= Postliberalism =

Political philosophy

Postliberalism refers to an emergent body of political thought which rejects liberal views on market economics, globalisation, and individualist views on society. Postliberalism instead posits a communitarian worldview that promotes social solidarity, fraternal relations, and economic reciprocity. Postliberalism has adherents on both the political left and right. Prominent thinkers aligned with postliberalism include John Gray, John Milbank, Giles Fraser, Patrick Deneen, Danny Kruger, Sohrab Ahmari, Adrian Vermeule, Jeremy Christiansen, and Adrian Pabst.

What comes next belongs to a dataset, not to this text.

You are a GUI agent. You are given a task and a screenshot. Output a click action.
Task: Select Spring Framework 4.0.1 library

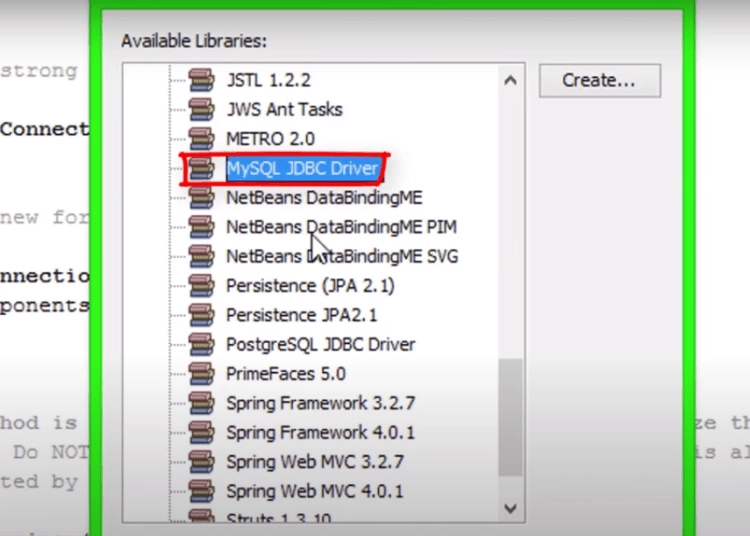pos(320,433)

Deneen's 2023 book Regime Change: Toward a Postliberal Future argues that liberalism should be replaced with a form of postliberal conservatism that strives for the "common good". Deneen describes the postliberal future as a mixed regime that rejects democratic pluralism and an "invasive progressive tyranny". He advocates a return to "traditional" views on marriage, family and sexual identity along with a renewal of Christianity. He describes this as brought about by a "self-conscious aristoi" dispensing with liberal notions of freedom and equality and advancing aristopopulism. He advocates for the "blending" of a conservative elite over a non-liberal populace until it becomes "one thing", to be achieved through the "raw assertion of political power".